In recent years, there has been a significant increase in the availability of publicly accessible ECG datasets. These datasets have been used in thousands of research works, showcasing their profound impact on the research landscape. However, despite their widespread use, many currently available public datasets lack certain crucial components. These include the absence of high-quality expert annotations based on standardized ontologies or mapping schemes to facilitate comparisons across datasets. Additionally, there is a need for enriched metadata, such as interoperable ECG features or automatic diagnostic statements, to greatly improve their usability and interoperability.

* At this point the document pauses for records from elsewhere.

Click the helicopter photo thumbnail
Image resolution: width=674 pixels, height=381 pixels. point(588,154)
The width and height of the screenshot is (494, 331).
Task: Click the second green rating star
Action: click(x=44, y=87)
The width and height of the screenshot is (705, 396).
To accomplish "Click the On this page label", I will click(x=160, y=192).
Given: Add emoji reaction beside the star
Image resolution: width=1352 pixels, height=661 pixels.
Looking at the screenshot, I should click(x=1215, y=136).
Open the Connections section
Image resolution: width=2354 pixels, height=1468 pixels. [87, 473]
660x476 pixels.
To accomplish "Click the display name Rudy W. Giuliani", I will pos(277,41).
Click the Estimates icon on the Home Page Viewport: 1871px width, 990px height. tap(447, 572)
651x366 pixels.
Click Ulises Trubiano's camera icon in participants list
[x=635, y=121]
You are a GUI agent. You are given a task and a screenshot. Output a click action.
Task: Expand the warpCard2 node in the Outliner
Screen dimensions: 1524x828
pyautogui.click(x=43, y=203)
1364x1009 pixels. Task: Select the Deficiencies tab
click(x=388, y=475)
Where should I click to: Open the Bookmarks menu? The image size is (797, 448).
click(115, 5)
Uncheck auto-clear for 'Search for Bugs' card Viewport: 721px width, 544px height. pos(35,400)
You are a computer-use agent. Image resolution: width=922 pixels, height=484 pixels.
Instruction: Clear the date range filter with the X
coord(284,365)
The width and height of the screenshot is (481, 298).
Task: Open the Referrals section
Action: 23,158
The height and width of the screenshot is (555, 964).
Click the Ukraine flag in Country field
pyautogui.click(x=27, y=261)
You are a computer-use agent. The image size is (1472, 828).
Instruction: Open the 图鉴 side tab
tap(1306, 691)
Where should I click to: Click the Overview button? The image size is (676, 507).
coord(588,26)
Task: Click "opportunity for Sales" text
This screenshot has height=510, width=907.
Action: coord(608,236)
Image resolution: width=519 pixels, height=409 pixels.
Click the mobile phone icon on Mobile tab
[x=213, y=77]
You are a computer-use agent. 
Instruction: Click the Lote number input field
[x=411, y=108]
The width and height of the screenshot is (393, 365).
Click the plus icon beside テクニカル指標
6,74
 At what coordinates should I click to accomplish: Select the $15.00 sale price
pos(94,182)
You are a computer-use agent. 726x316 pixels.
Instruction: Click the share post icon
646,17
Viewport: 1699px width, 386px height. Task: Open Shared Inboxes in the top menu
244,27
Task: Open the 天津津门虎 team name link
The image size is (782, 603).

Nevertheless, the most glaring shortfall of current publicly available datasets, compared to those utilized in recent high-impact publications, is the absence of clinical ground truth. This deficiency prevents the broader research community from replicating and expanding upon literature works based on closed in-hospital datasets. Consequently, this impedes scientific progress and results in suboptimal solutions by excluding a significant portion of the research community.

In my talk I will trace the recent history on publicly available ECG datasets based on the PTB-XL dataset and discuss possible directions for the enrichment of existing datasets at the example of the PTB-XL+ feature dataset. I will close with a possible path towards ECG datasets with clinical ground truth based on recent work in the context of the MIMIC-IV-ECG dataset.